The Rundown: Missin' My Girl

If only horses had cell phones, social media or Skype – it might make long-distance relationships a little easier.

By Tara Christiansen
The American Quarter Horse Journal
February 19, 2013

Soula Boon and Blues Nu Boon

"Bunny" may have left me, but at least she left me with her first-born, "Jules." (Tara Christiansen photo)

Whoever said long-distance relationships are tough hit the nail right on the head. At least with human-to-human connections, you have the great inventions of phone calls, online video chatting and various forms of social media. Horse owners aren’t that lucky.

One of my sweet mares, Blues Nu Boon, made the journey back to Washington State a few weeks ago. In the interim, I’ve been missing “Bunny” something bad. Who knew that I’d yearn for her morning routine of gnashing teeth and pinning ears? Granted, it wasn’t aimed at me – my other mare, Lenas Fillynic or “Nikki,” received those unwarranted ghastly stares. No, all I got were precious come-hither-with-that-Safechoice looks.

Now my sassy Bunny is 1,826 miles away. And while I’m certain she’s running, free as a bird, through my parents’ green – albeit muddy – pastures in Snohomish, Washington, I can’t help but pine for the pony I have lost. I know I should console myself with the thought that my parents now share the joy of Bunny’s daily antics and that our gelding, TC Lena, has rekindled his old flame with my gray mare. I try to remind myself of the cherry on top of the sundae – Bunny’s got a date with some frozen semen and, fingers crossed, a 2014 foal on the way.

But none of this really softens the blow that I no longer get Bunny’s warm alfalfa-laced breath in my ear on a cold Texas Panhandle evening, nor am I able to enjoy her quick cow sense and smooth little sashay of a jog. (No offense, Nikki, but your trot is nothing short of teeth-jarring.)

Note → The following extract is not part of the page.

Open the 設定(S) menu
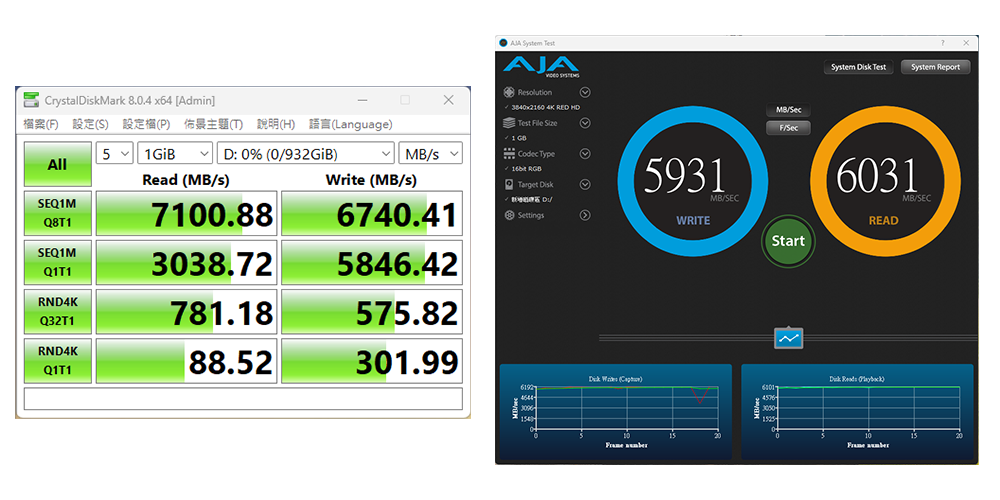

Don’t think that I’m selling Nikki short in this deal – I’m not. You see, my mares are like ying and yang – quite similar in some respects, but polar opposites in others. Together, they made our horsey family whole.  

There is a silver lining to this cloud of missing Bunny, though. This is what gets me through each day: While Bunny journeyed back to the homeland, I luckily received a gift in her stead.

Soula Boon, aka “Jules,” is Bunny in miniature – seriously. As Bunny’s first born, 4-year-old Jules is a bit more like Bunny than I initially gave her credit for. Thankfully, all that I learned from training and showing Bunny is easily applied to her “Mini Me”; a fact I’m sure will save both me and Jules a lot of headache. Each day I ride Jules, peeling back the layers of sassiness, I rediscover again and again her similarities to her dam.

I had an epiphany – it healed my broken heart and dried my teary eyes. All I had to do was remember our logic behind breeding Bunny: When she’s gone, her legacy will live on.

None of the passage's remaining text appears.